## Required work
Your answer should be a single number: the count of lines in the entries below that contain "agent".

++++++++

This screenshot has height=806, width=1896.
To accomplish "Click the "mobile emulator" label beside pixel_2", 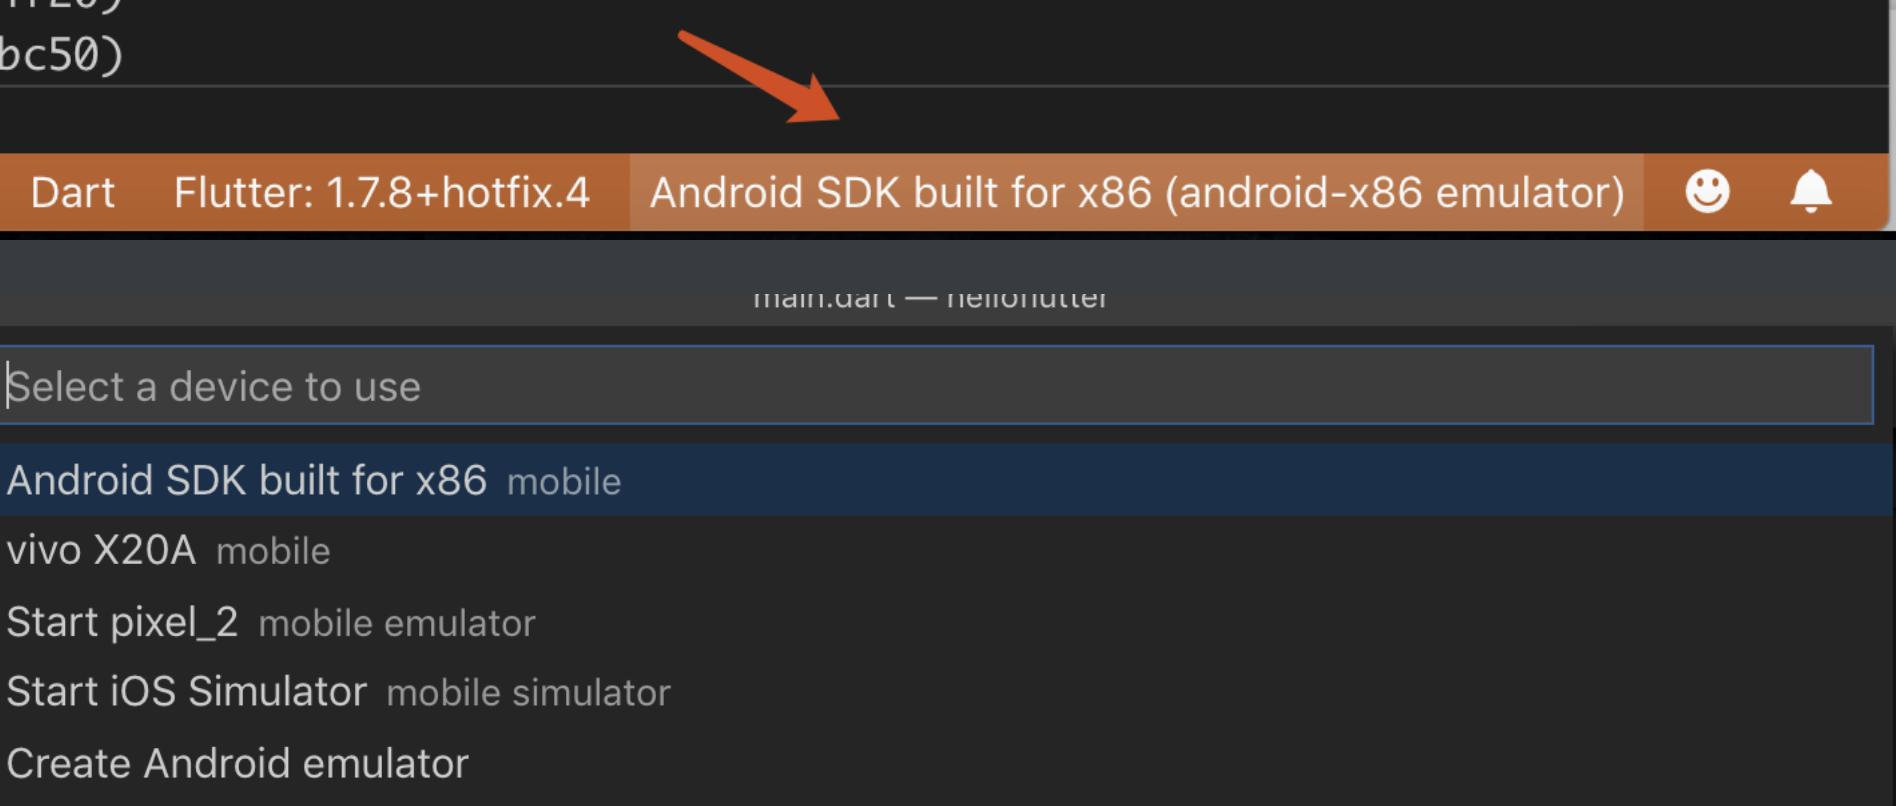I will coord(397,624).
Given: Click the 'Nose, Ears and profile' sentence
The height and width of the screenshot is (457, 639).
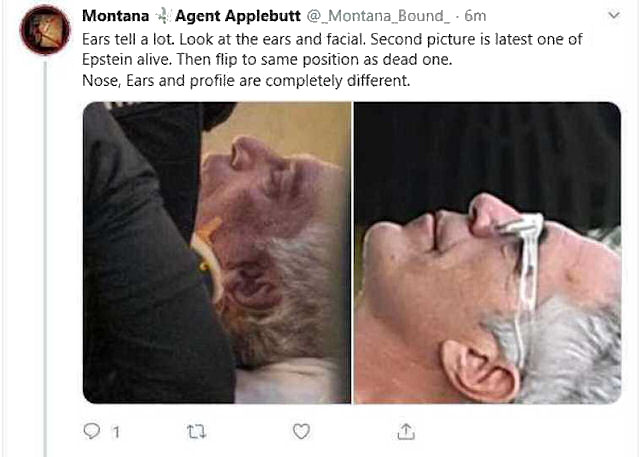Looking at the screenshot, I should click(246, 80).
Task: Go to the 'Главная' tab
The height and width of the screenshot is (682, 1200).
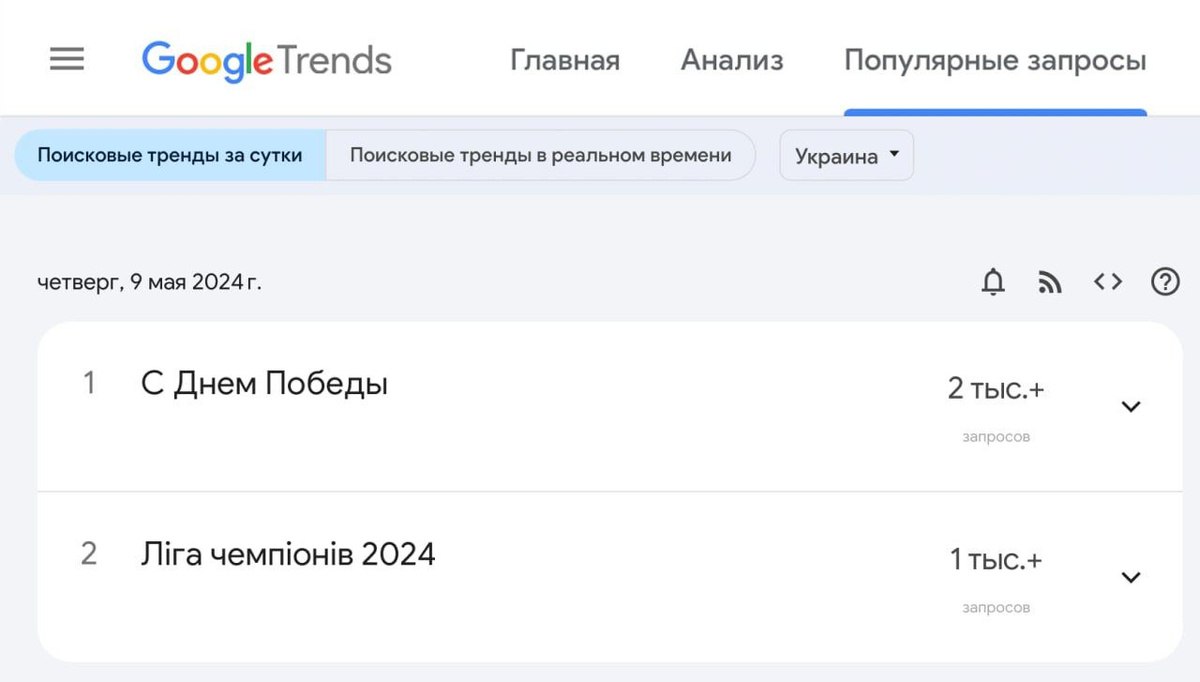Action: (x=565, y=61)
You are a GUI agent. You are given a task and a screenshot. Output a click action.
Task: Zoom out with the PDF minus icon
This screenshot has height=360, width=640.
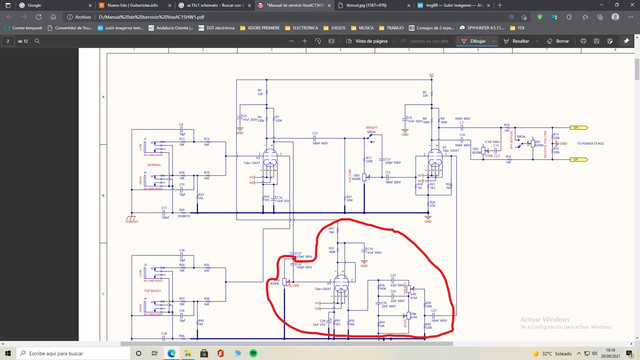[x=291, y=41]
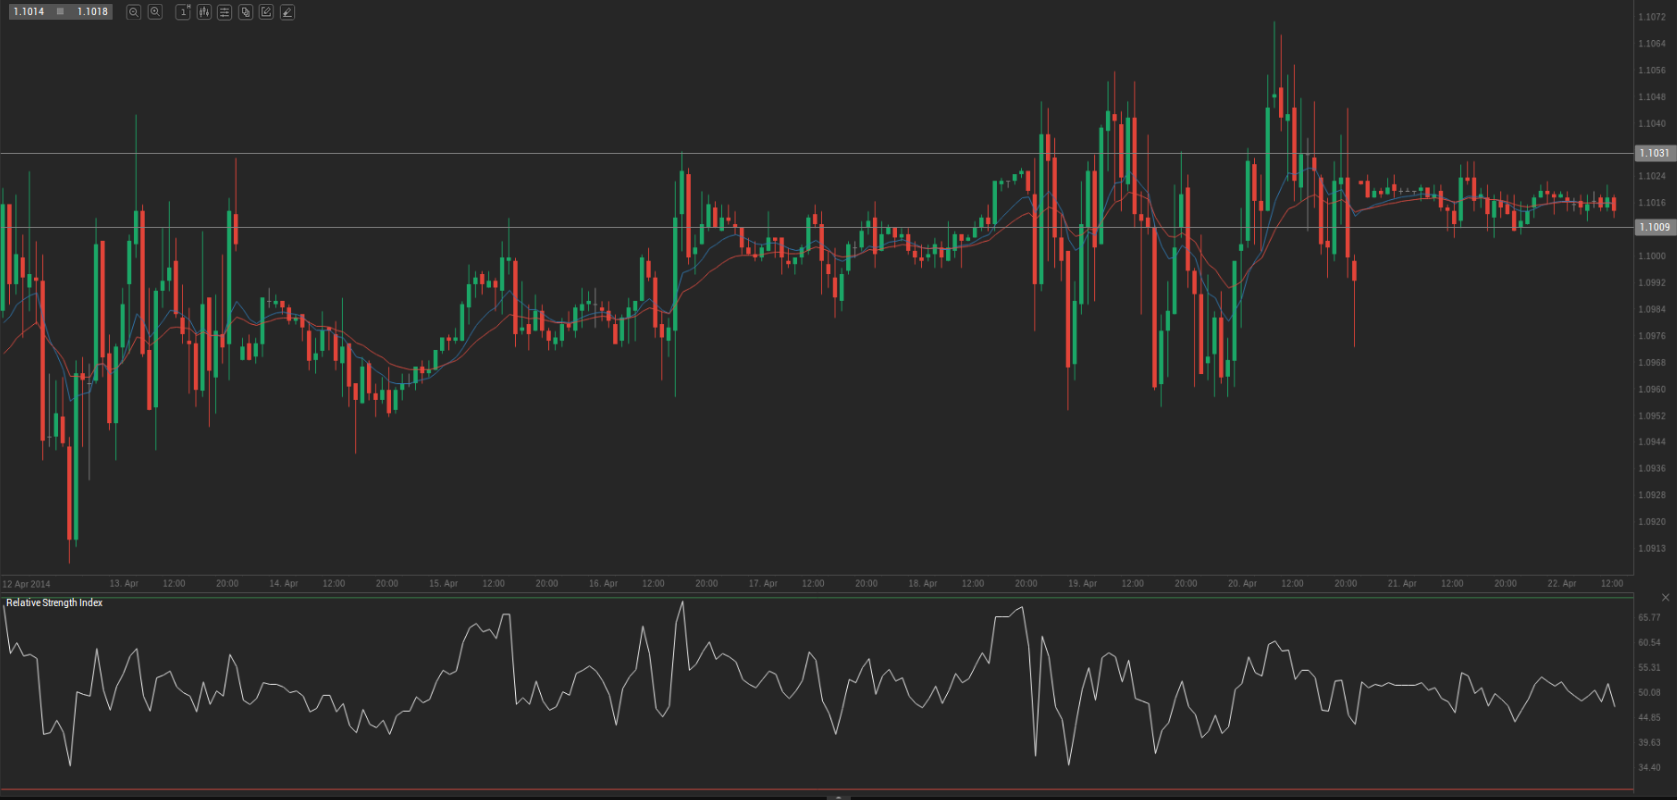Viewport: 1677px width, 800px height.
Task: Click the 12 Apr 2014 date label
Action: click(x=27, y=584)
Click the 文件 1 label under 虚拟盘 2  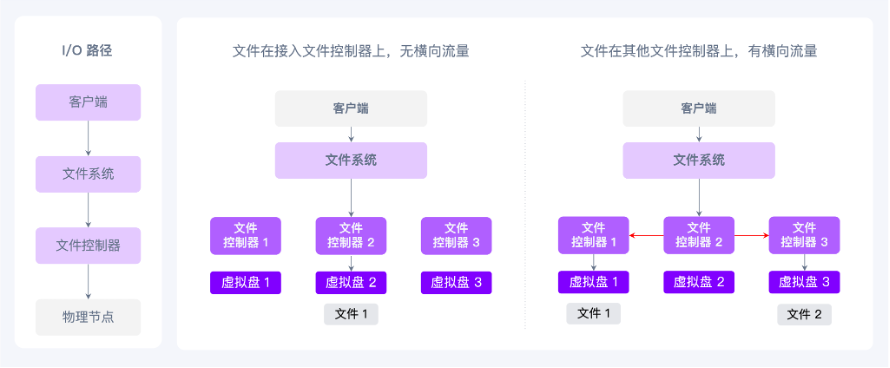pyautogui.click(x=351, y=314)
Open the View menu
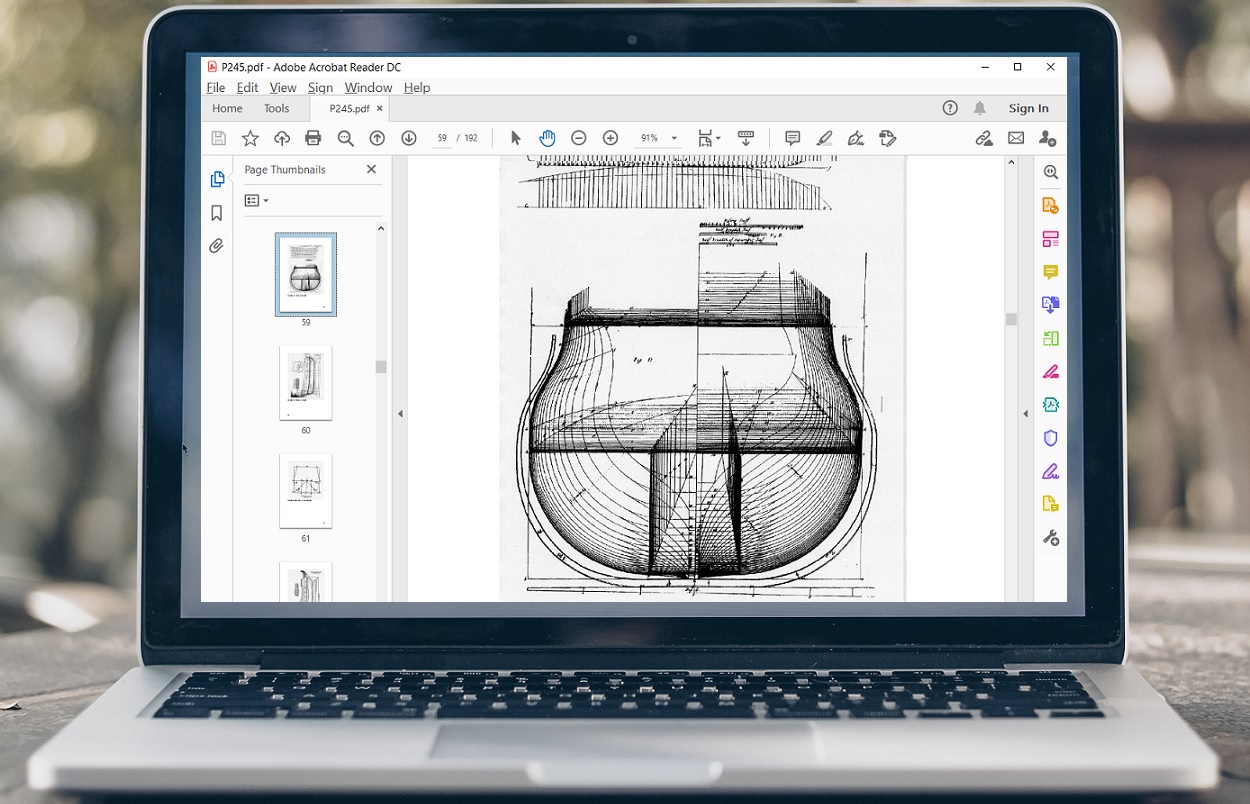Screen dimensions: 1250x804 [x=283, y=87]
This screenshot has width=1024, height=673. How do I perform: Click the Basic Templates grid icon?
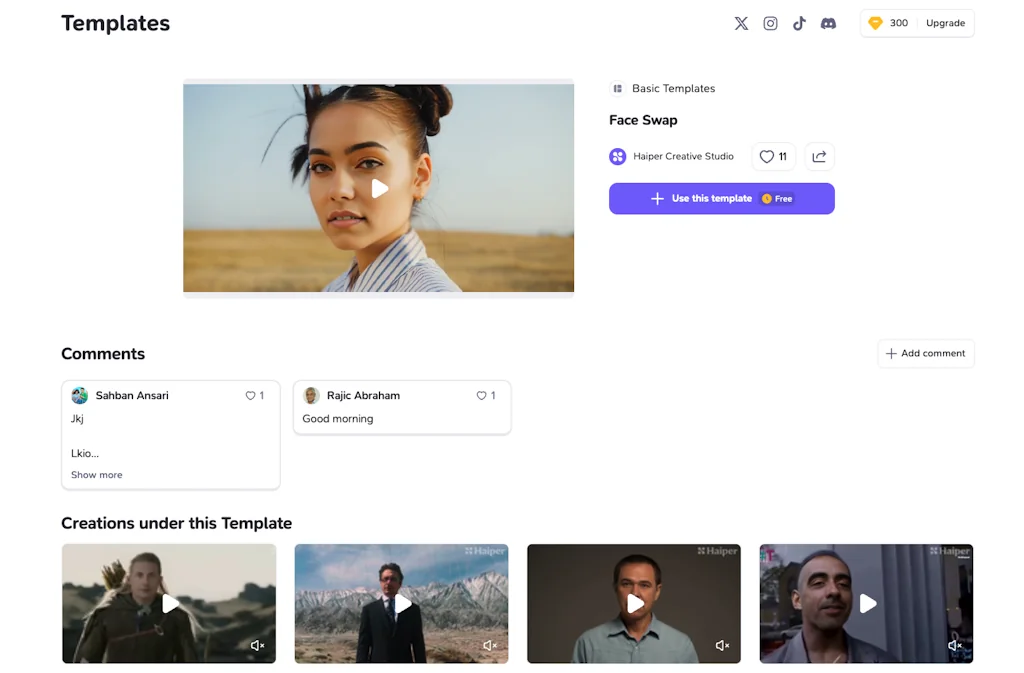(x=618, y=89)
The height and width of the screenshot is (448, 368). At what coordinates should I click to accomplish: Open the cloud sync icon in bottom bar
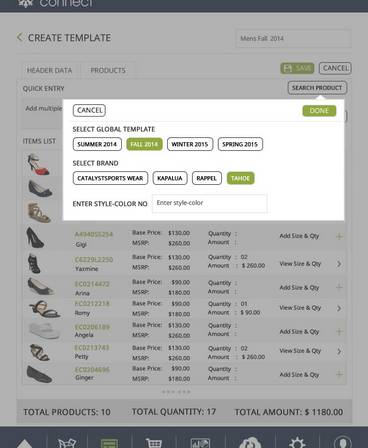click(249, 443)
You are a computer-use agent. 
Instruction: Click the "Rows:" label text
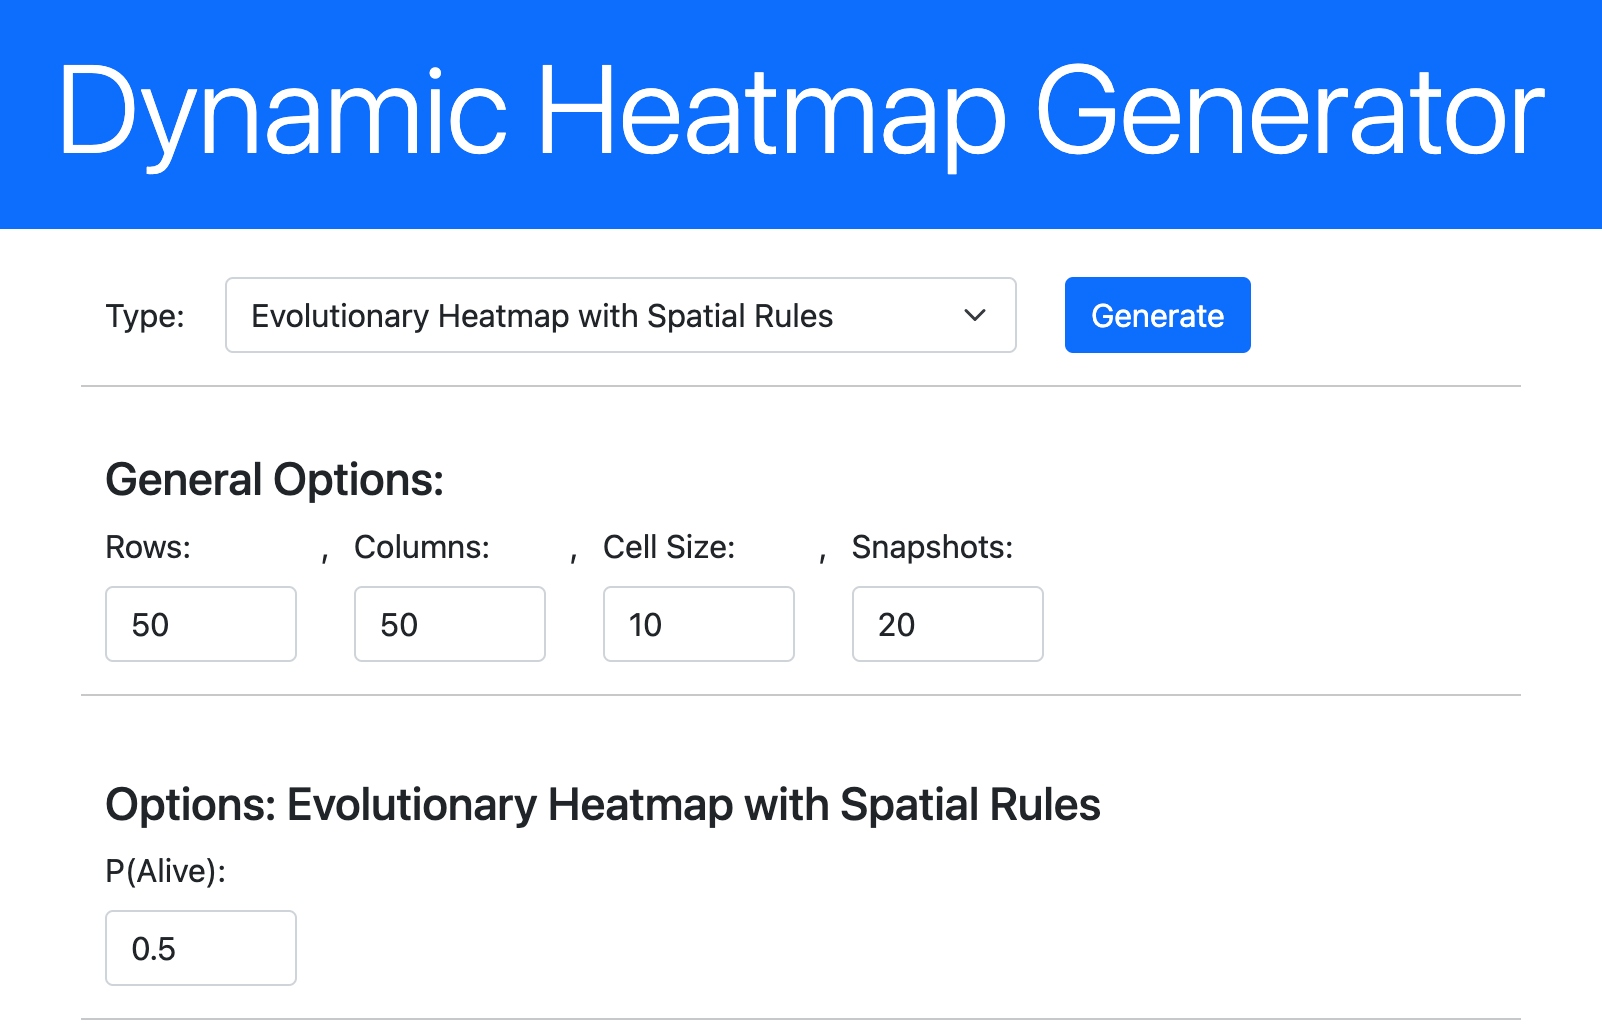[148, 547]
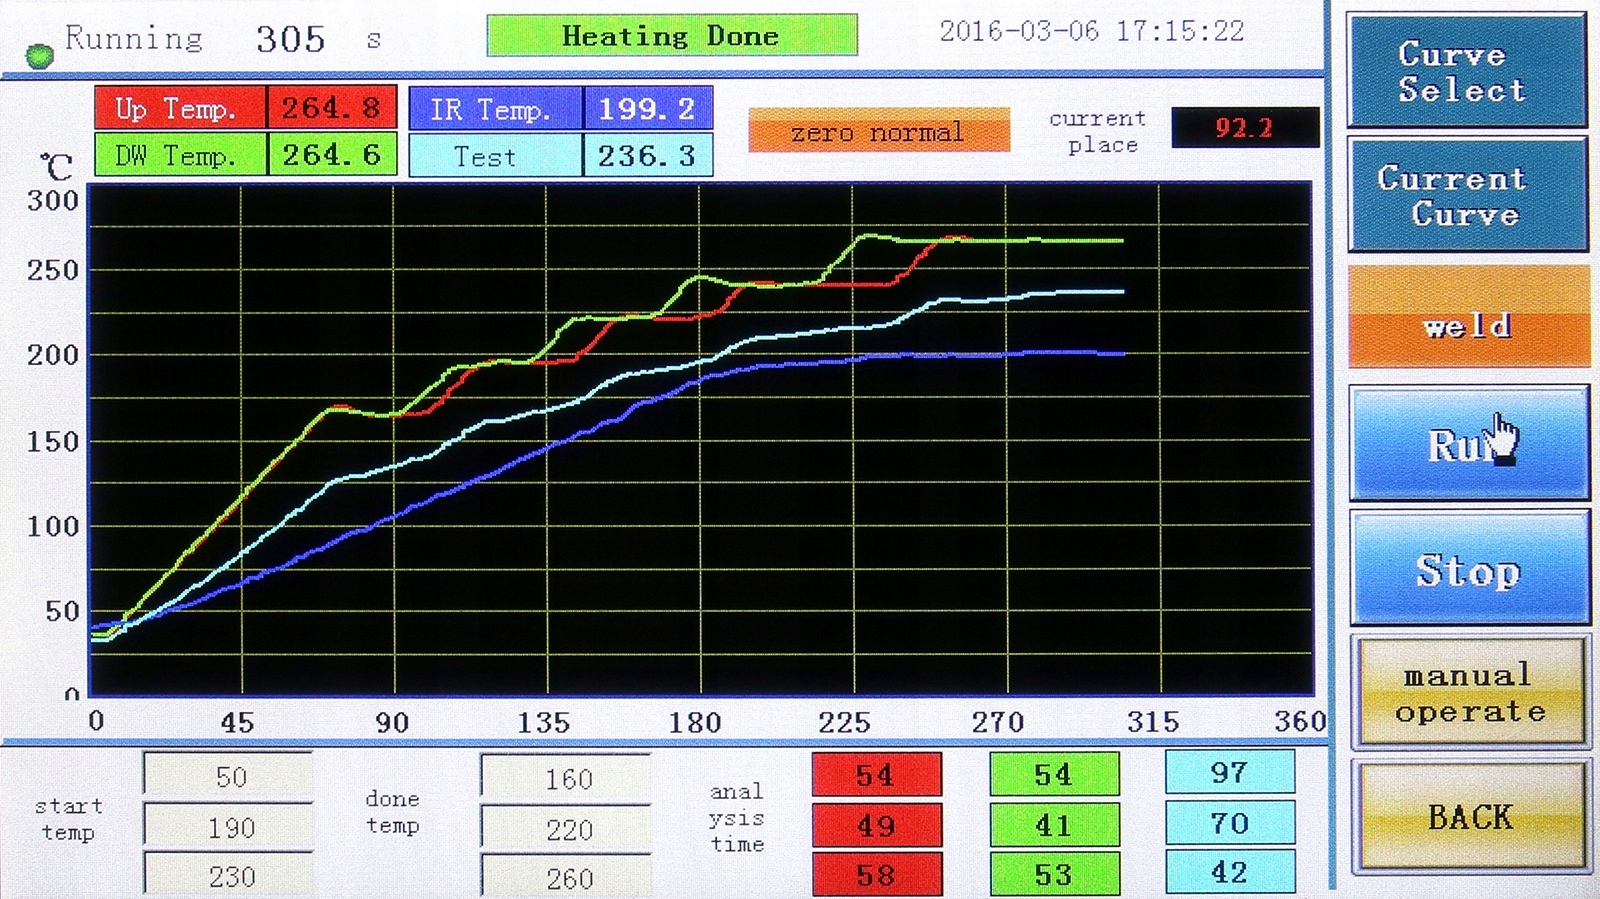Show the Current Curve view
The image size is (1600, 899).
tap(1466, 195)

++++++++

## Your solution
2